2.3 小鼠腎臟、脾臟組織的病理學(xué)改變圖2結(jié)果顯示，正常小鼠(A1)腎小球輪廓清晰(a)，系膜細(xì)胞無增生(b)，模型小鼠(A2)腎小球體積增大(e)，系膜細(xì)胞增生(c)，系膜基質(zhì)增多，腎小球玻璃樣變性，局部中性粒細(xì)胞浸潤(d)，毛細(xì)血管基底膜略增厚，具有明顯的間質(zhì)性腎炎特征；正常小鼠(C1)腎小球幾乎沒有免疫復(fù)合物C3的表達(l)，模型小鼠(C2)腎小球免疫復(fù)合物C3沉積增多(k)；脾臟病理結(jié)果顯示，正常小鼠(B1)脾臟結(jié)構(gòu)清晰(g)，無增生，模型小鼠(B2)脾臟白髓彌漫性增生(i)，中央動脈管壁纖維性增厚，生發(fā)中心數(shù)量增多，紅髓白髓界限不明顯(h)。

圖2 小鼠組織病理學(xué)的改變

A1：正常小鼠腎臟(HE×400)；A2：模型小鼠腎臟(HE×400)；B1：正常小鼠脾臟(HE×200)；B2：模型小鼠脾臟(HE×200)；C1：正常小鼠腎小球免疫復(fù)合物C3表達(×400)；C2：模型小鼠腎小球免疫復(fù)合物C3表達(×400)

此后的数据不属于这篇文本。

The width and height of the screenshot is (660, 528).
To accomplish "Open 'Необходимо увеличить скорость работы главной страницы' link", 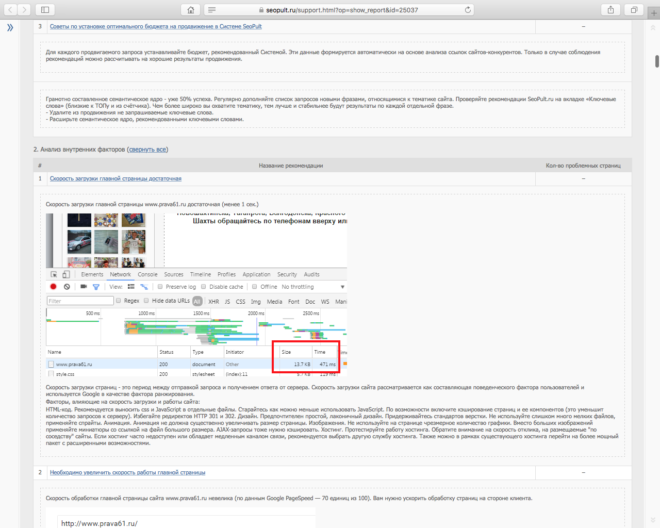I will (x=126, y=470).
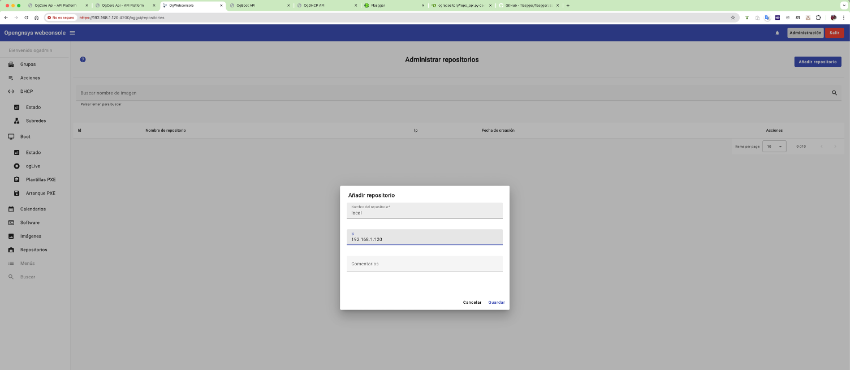The width and height of the screenshot is (850, 370).
Task: Click the Salir logout button
Action: (834, 33)
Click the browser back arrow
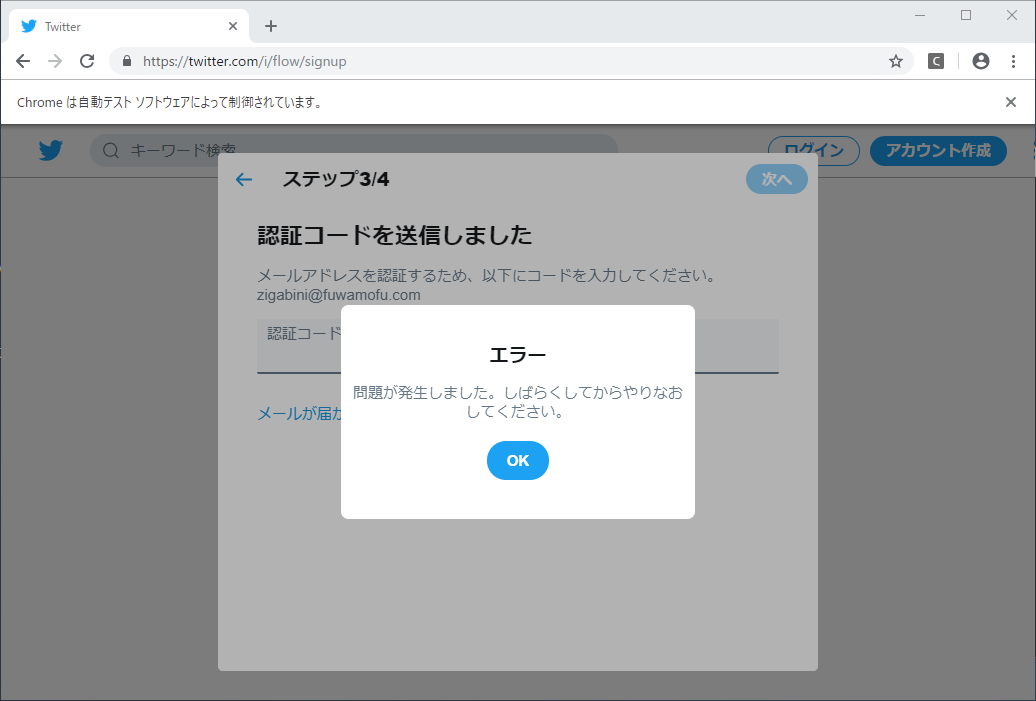This screenshot has width=1036, height=701. [x=23, y=61]
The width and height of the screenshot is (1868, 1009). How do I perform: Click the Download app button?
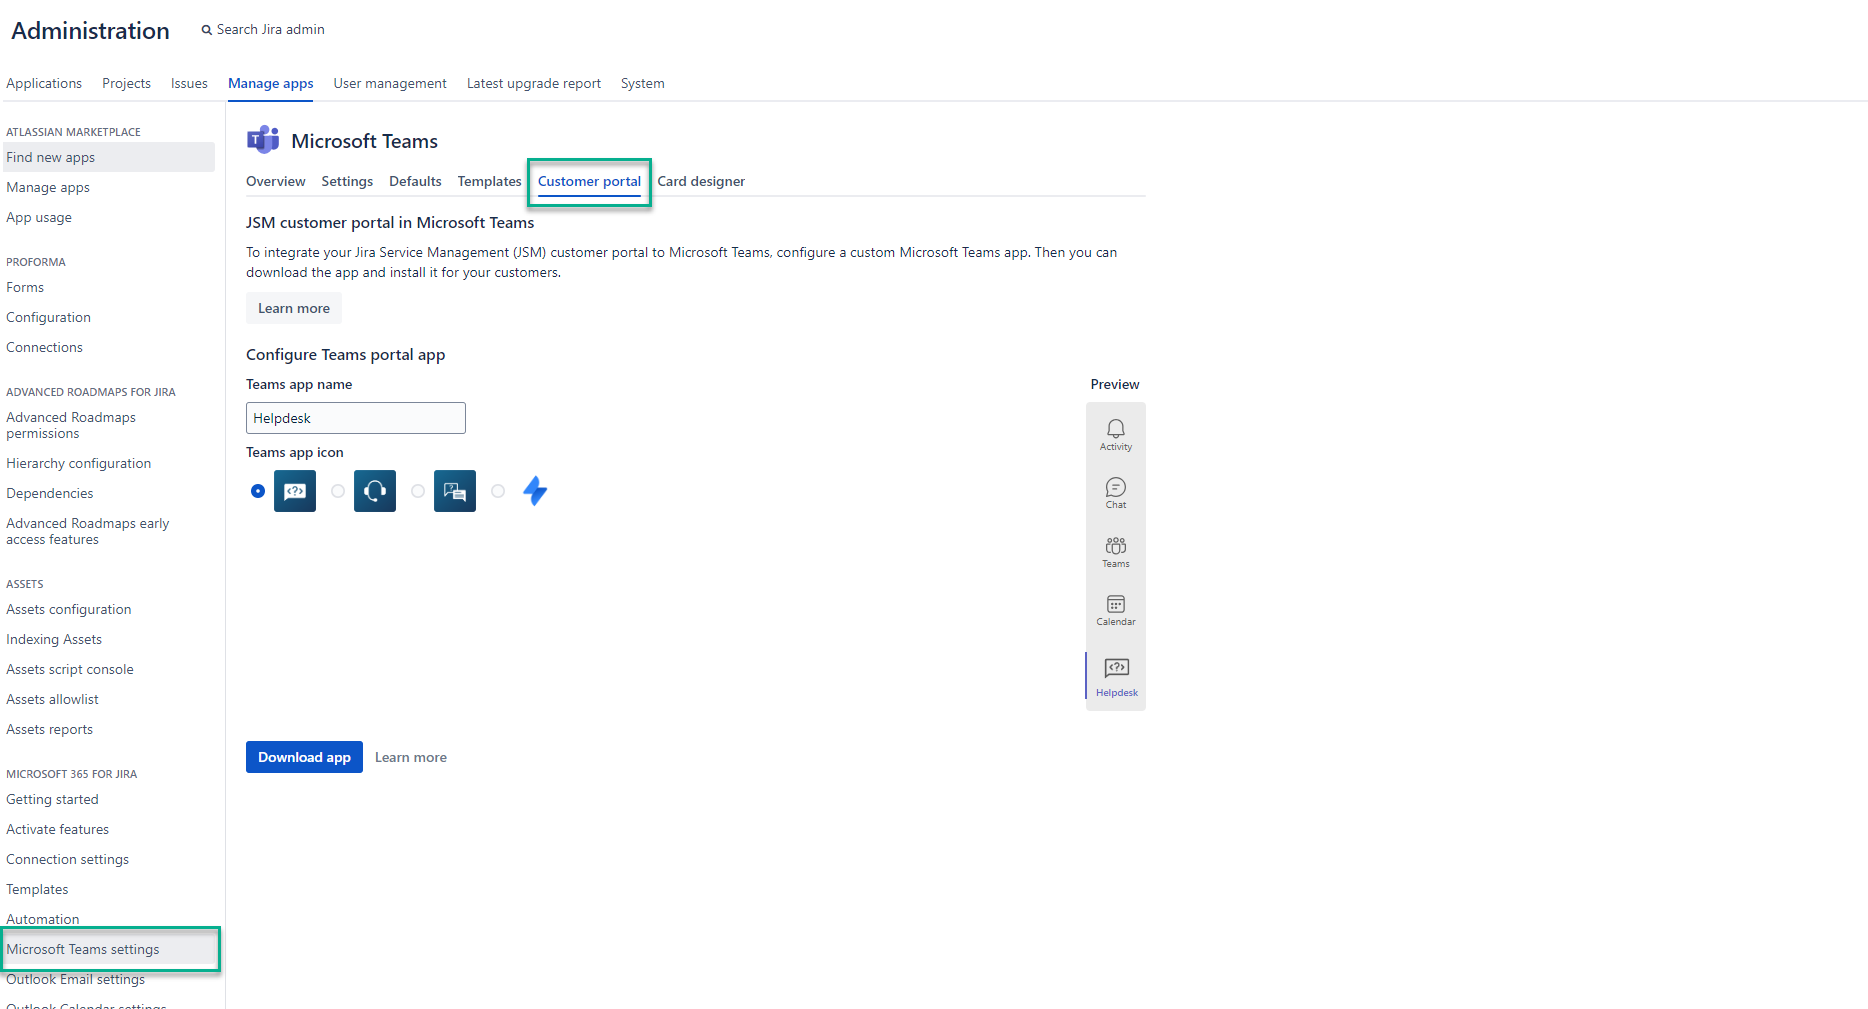304,757
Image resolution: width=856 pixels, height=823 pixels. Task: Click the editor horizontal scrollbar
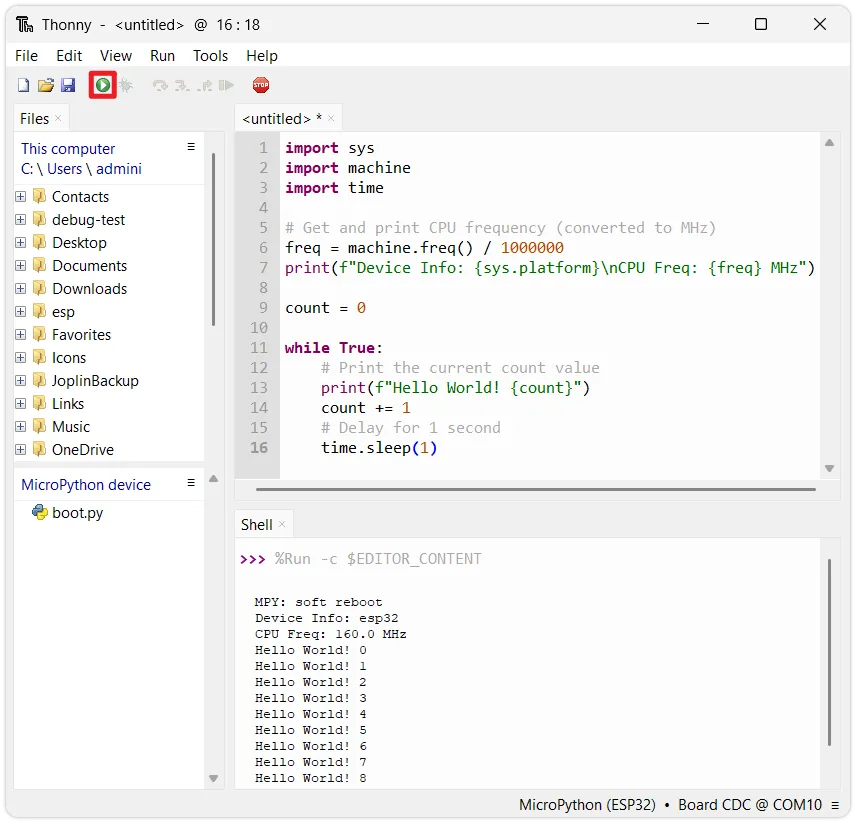[x=535, y=490]

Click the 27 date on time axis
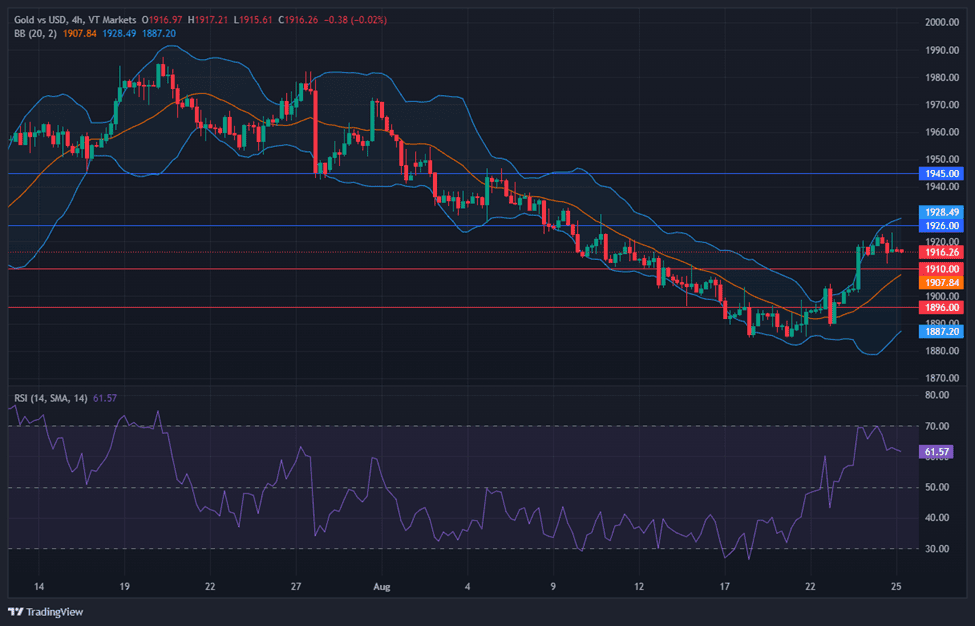[x=296, y=586]
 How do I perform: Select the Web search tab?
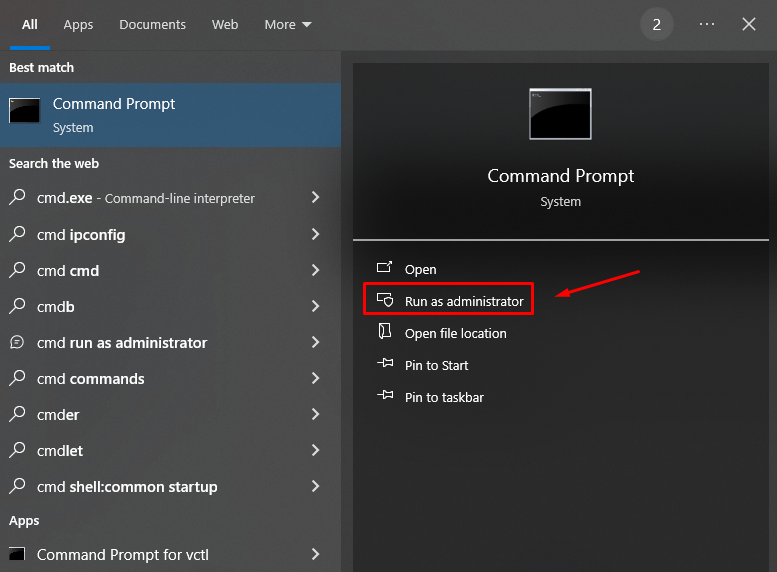[x=225, y=24]
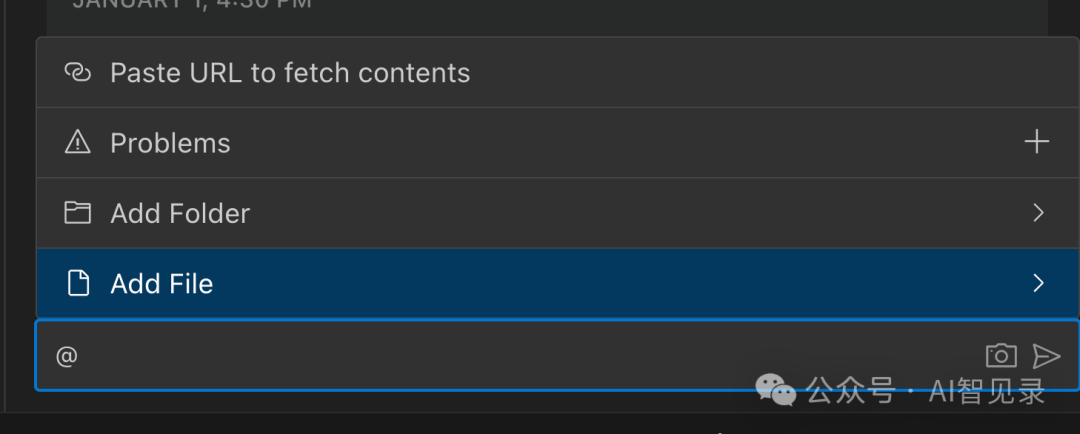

2.4 小鼠脾臟T、B淋巴細(xì)胞亞群比例流式細(xì)胞術(shù)分別檢測小鼠脾淋巴細(xì)胞懸液中TFH細(xì)胞(CD4+CXCR5+PD-1+)、活化T細(xì)胞(CD4+CD69+)、Th17細(xì)胞(CD4+IL-17A+)、幼稚T細(xì)胞(CD4+CD62L+)、漿細(xì)胞(CD19-CD138+)和總B細(xì)胞(CD19+)亞群比例。圖3結(jié)果顯示，MRL/lpr小鼠脾臟組織的TFH細(xì)胞(圖3A)、活化T細(xì)胞(圖3B)、Th17細(xì)胞(圖3C)以及漿細(xì)胞(圖3E)比例升高；幼稚T細(xì)胞(圖3D)和總B細(xì)胞(圖3F)比例低于BALB/c小鼠，差異均有統(tǒng)計學(xué)意義。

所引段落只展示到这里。